Muzaffer (Boyar) amcanın kamyonunun kasasına tüm mahalleliyle birlikte doluşup Karakurt Kaplıcası’na babaannemin kucağında yunmaya gitmekti. İkizarası’nda çimmek, Üçgöz’de “Hıdırellez”, Değirmenderesi’nde okul pikniğiydi. Bazen eşek sırtında amcamın terkisinde, çoğu zaman yayan yapıldak Karabacak’a, amcamın (atalarımın) bağına gitmekti. Kıraç’ta bağ bozumunda çalışmak, babaannemin bağındaki asırlık dutun altındaki “üzüm havtı”nda üzüm ezmek, Vasfiye ablamla, kevgirle balık avlamak, Kılıçözü’nün üstüne atılmış tek kavağın üzerinden dolu bir testiyle karşıdan karşıya geçmeyi başarmaktı.  
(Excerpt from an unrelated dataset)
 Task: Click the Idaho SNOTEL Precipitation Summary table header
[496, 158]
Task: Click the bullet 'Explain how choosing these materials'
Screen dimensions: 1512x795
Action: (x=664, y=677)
Diz boyu karda okula gitmek bile mutluluktu, okul dönüşü tahta okul çantasının üzerine oturup yokuş aşağı kaymak da… Sobanın yanındaki pencerenin içine oturup fokurdayan ıhlamur demliğini dinlerken cama yapışan kar tanelerinin benzerlerini bulmaya çalışmaktı. Soğuktan it gibi titrerken üşüyen ellerimize “hohlama”nın verdiği sıcaklıktı. Kör lambanın zor aydınlattığı ayazın jilet gibi kestiği sokakta babamın kuzeni Nafiz Bayındır ve Mehmet (Çetin) enişteyle “tel tel çekmesi”ydi. Kilerde hevenklere dizilmiş üzümleri tanelemekti.
Baharda yanı başımızdaki evlerin toprak damlarında yeşeren papatyaları toplamaktı. Sahurda, babaannemin bizleri “Ramazanda zemzem akar” diye meraklandırdığı Emine Kadın Çeşmesi’nden testi, testi su taşımaktı mutluluk. Dedemin kardeşi Şevki (Akdoğan) dedemden savaş anıları dinleyip babamdan nasihat ve hayat dersi almaktı.
Lale Cami’sinin müdavimlerini izleyip, taklitlerini yapmak, Sırrı hocayı kızdırmak, şadırvanında su döğüşüyle ıslanmaktı. Caminin arka duvarına yaslanmış Türedilerin ceviz ağacından ceviz toplamaktı. Melik Gazi Türbesinin içinde köşe kapmaca, Sülükçüler konağının merdiven basamaklarında dama, Kale Ortaokulu’nun toprak zeminli basket sahasında futbol topuyla basket oynayabilmekti. Mutluluk Deniz’in (Kalaycıoğlu) başangılıklarının ardından gitmekti. 
Mutluluk pazarda su satıp, kamyonlardan kavun, karpuz indirmekle harçlığını çıkarabilmekti. Alın teriyle kazanılmış ilk parayı babaanneme verdiğimde duyduğum hazdı. Nizamettin dayımın yaptığı ilk uçurtma, verdiği ilk topaç, Mahmut eniştenin Kore’den getirdiği oyuncak tabancaydı.  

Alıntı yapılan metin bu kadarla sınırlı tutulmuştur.